Las lesiones medulares, acota, muchas veces, llevan al olvido de ciertas situaciones. Y Federico no recuerda absolutamente nada. «Puede ser que me haya desvanecido porque mi equipo estaba impecable y tenía los lentes puestos. Solo tenía dos marcas en el casco y una cervical rota. Puedo haber caído de espalda. Ni siquiera puse las manos y el peso del cuerpo comprimió la cervical«, comenta.

Al saber que no volvería a caminar, le surgieron todo tipo de preguntas. «De pronto, todo cambia. Yo me preguntaba si podría ir al baño solo o necesitaría ayuda toda mi vida. Es como cuando te golpeás el codo y te queda ardiendo unos minutos. Así, pero con todo el cuerpo«, describe.
A 13 años del accidente, sigue trabajando como instructor con la misma pasión de siempre, aunque ya no vuela. «No me cuestiono nada aunque nunca terminás de aceptar esta nueva vida. Mi historia anterior es tan distinta que cuesta aceptar esta nueva«, dice. Asegura que todo se vuelve algo más complicado, incluso viajar con la silla de ruedas. O dictar los cursos en Iquique, donde abunda la arena.
«Me encantaría recuperar mi cuerpo y seguir volando. La actividad nunca dejó de gustarme, solo cambié yo. Me gustaría ayudar a gente que pasa por una situación similar. Una de las personas que más me ayudó fue una psicóloga que tuvo una lesión medular. Me gustaría aprovechar esta mala suerte que tuve para acompañar o aconsejar a quien lo necesita», indica.
¿Qué disfruta más? Se le consulta y la respuesta es contundente. Fuerte, impactante. «Disfruto ver volar a un alumno y verlo aterrizar. Comparto esa felicidad del otro aunque ya no pueda volar. Al verlos en el aire intuyo lo que sienten. Es como si yo volara con ellos», concluye.

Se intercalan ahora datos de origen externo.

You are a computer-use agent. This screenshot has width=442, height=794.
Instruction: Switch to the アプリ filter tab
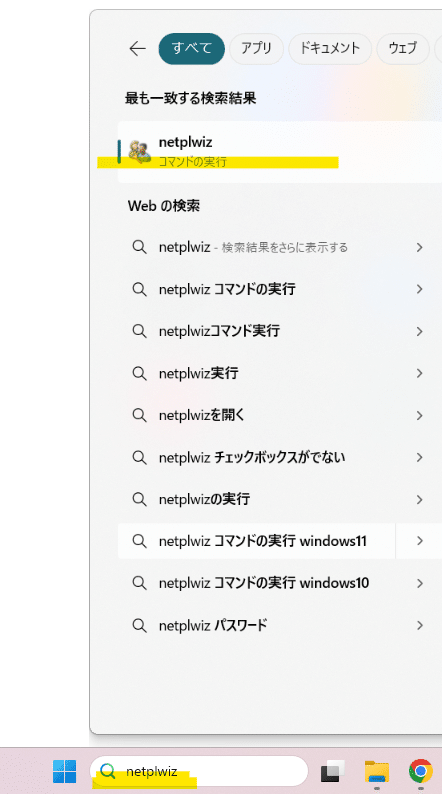pos(256,49)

Federico de la Mano acaba de regresar a Bariloche de su último viaje a Iquique, una ciudad costera en el norte de Chile, al oeste del desierto de Atacama, donde dictó un curso de parapente. "Es uno de los mejores lugares para volar. Esta zona, en cambio, es complicada para dar cursos por el viento. El parapente es una aeronave lenta y cuando sopla el viento a más de 25 kilómetros por hora se pone al limite. Un piloto pro puede volar con 30; pero los movimientos del aire se ponen más bruscos", señala este piloto de 58 años.